Cavity-enhanced long-distance coupling of an atomic ensemble to a micromechanical membrane

We discuss a hybrid quantum system where a dielectric membrane situated inside an optical cavity is coupled to a distant atomic ensemble trapped in an optical lattice. The coupling is mediated by the exchange of sideband photons of the lattice laser, and is enhanced by the cavity finesse as well as the square root of the number of atoms. In addition to observing coherent dynamics between the two systems, one can also switch on a tailored dissipation by laser cooling the atoms, thereby allowing for sympathetic cooling of the membrane. The resulting cooling scheme does not require resolved sideband conditions for the cavity, which relaxes a constraint present in standard optomechanical cavity cooling. We present a quantum mechanical treatment of this modular open system which takes into account the dominant imperfections, and identify optimal operation points for both coherent dynamics and sympathetic cooling. In particular, we find that ground state cooling of a cryogenically precooled membrane is possible for realistic parameters.

Figure 1

(a) Micromechanical membrane in a cavity coupled to a distant atomic ensemble by means of a laser (red, frequency ${\omega }_{\mathrm{L}}$). The motion of the membrane shifts the optical lattice dipole trap of the atoms, while the motion of the atoms changes the radiation pressure on the membrane. Inset: The atoms are modeled as two-level systems, which are far off resonant with respect to the laser. (b) Refractive index profile used in the one-dimensional model [Eq. (6)].

Figure 2

Light fields involved in mediating the effective coupling.
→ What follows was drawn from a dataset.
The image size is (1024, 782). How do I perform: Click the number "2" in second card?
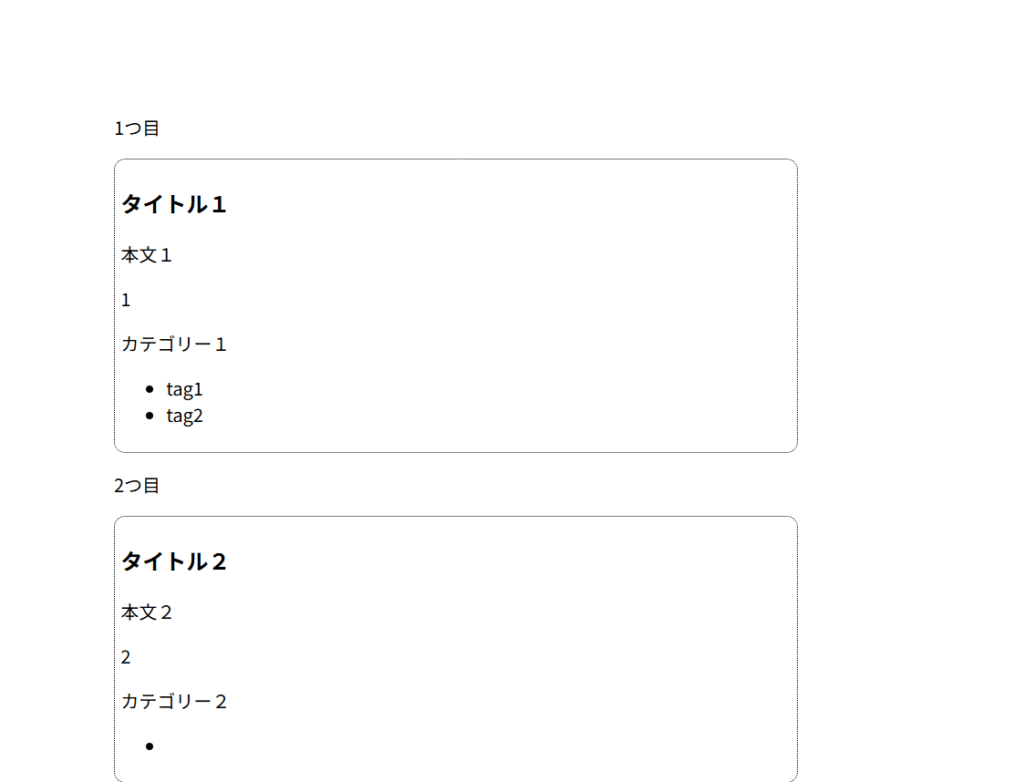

The laser-enhanced interactions (coupling constants $g_{\mathrm{m}}$ and $g_{\mathrm{at}}$) correspond to a conversion between laser photons ${\omega }_{\mathrm{L}}$ (black) and sideband photons ${\omega }_{\mathrm{L}}\pm {\omega }_{\text{at},\mathrm{m}}$ [blue (dark) and red (light)]. The response profile of the cavity is indicated by the green dashed line and easily accommodates both sidebands in the bad cavity regime discussed in the text.

Figure 3

Coherent dynamics: We plot the ratios ${\gamma }_{\mathrm{at}}^{\mathrm{diff}}/g$, ${\gamma }_{\mathrm{m}}^{\mathrm{diff}}/g$, and ${\gamma }_{\mathrm{m}}^{\mathrm{th}}/g$ as a function of finesse to illustrate the strong-coupling conditions in Eq. (34). One clearly observes a tradeoff between mechanical heating (${\gamma }_{\mathrm{m}}^{\mathrm{th}}$) and radiation pressure noise (${\gamma }_{\mathrm{m}}^{\mathrm{diff}}$). Parameters other than $\mathcal{F}$ are taken from Table .

Figure 4

Sympathetic cooling of the membrane: Mechanical steady-state occupation number. (a) Approximate total occupation number $n_{\mathrm{ss}}$ with its individual contributions in the adiabatic limit [Eq. (38)] as a function of $\mathcal{F}$ and for ${\gamma }_{\mathrm{at}}^{\mathrm{cool}}=240$ kHz. For comparison, the exact mechanical occupation $n_{\mathrm{ss}}^{\mathrm{exact}}$, which results from solving the QLEs (31) and (35), is depicted as a black line. (b) Exact steady-state occupation number $n_{\mathrm{ss}}^{\mathrm{exact}}$ as a function of $\mathcal{F}$ and ${\gamma }_{\mathrm{at}}^{\mathrm{cool}}$. The top axis displays the corresponding coherent coupling $g$ and the contours indicate the associated occupation numbers. For both plots the parameters from Table have been used.